# [WHAT TO PRODUCE]
Word for word, restate the line containing "Given: Like the post with thumbs-up icon" and all the lines that come after it in the entries below. Include nothing from before it.
─── DATA IN THIS EXERCISE ───
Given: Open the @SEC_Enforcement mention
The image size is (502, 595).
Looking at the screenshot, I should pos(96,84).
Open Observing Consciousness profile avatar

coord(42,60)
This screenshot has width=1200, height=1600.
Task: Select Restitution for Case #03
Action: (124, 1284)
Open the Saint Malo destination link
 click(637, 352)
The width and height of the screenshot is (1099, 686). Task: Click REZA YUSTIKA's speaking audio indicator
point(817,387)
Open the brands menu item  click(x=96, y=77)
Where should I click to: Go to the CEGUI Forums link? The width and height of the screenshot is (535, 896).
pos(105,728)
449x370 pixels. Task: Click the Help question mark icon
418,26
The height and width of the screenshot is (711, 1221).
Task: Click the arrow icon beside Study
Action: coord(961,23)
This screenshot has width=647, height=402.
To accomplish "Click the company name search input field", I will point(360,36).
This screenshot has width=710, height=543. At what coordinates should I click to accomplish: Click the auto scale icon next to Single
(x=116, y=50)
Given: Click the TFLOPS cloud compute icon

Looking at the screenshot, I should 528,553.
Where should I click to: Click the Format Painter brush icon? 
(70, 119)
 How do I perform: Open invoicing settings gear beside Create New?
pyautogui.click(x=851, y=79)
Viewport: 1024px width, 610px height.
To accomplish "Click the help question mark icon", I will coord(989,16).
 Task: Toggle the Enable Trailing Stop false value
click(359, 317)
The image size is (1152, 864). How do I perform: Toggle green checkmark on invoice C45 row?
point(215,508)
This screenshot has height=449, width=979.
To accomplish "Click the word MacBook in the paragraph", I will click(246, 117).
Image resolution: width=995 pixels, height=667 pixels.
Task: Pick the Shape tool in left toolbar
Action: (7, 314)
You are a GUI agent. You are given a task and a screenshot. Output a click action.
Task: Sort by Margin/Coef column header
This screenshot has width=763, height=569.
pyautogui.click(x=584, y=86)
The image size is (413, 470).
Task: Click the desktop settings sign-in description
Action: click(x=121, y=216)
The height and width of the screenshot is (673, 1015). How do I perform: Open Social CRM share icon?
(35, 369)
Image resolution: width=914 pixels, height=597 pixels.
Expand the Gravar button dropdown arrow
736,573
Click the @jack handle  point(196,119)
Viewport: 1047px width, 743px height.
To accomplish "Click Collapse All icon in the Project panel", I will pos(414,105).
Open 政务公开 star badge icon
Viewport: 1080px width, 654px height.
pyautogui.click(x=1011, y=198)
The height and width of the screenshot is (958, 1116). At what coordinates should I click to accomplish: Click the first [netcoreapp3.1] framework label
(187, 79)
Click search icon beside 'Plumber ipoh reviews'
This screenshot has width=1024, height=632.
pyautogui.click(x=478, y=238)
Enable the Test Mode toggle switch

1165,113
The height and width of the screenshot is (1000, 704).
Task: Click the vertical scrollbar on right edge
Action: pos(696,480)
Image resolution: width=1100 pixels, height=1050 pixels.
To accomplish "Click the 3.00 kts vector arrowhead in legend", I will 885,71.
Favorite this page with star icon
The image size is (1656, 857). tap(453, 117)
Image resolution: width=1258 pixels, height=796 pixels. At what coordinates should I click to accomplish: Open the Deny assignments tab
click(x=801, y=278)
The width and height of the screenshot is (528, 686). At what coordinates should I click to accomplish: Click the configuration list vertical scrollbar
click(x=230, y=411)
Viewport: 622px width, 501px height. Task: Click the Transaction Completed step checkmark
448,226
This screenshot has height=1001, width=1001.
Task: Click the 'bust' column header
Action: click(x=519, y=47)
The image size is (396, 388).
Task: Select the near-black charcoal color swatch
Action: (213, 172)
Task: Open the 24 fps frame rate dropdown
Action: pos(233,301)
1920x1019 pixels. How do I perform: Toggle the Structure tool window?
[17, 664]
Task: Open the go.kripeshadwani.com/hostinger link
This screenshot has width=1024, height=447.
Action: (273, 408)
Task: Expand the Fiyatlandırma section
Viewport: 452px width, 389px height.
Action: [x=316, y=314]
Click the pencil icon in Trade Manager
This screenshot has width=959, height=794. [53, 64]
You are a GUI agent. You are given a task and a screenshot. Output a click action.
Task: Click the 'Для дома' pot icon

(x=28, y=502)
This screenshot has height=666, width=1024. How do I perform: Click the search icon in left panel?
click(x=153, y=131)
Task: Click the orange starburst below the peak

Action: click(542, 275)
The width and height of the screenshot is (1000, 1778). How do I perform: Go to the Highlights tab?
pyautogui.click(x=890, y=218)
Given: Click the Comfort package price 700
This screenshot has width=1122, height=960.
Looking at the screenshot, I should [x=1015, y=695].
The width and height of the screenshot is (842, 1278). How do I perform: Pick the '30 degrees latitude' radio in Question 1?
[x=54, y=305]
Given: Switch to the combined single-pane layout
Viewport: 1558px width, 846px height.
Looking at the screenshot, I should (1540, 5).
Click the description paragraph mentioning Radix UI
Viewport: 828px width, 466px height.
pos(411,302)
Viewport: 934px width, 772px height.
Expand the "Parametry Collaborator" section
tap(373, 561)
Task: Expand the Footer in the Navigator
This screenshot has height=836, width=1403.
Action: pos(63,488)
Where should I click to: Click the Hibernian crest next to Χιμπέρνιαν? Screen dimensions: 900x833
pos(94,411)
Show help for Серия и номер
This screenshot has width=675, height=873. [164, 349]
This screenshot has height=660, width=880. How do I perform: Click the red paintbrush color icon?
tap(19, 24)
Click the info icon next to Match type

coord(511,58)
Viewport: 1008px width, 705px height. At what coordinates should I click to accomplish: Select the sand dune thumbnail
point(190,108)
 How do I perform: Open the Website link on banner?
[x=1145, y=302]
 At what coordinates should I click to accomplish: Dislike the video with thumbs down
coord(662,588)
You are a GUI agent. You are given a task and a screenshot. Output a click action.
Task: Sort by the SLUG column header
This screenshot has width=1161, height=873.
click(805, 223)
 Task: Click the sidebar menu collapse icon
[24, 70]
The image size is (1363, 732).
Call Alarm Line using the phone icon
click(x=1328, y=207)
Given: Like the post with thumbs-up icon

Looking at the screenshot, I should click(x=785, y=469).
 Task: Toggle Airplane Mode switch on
───
# [OUTPUT]
Given: Like the post with thumbs-up icon

Looking at the screenshot, I should click(x=785, y=469).
 Task: Toggle Airplane Mode switch on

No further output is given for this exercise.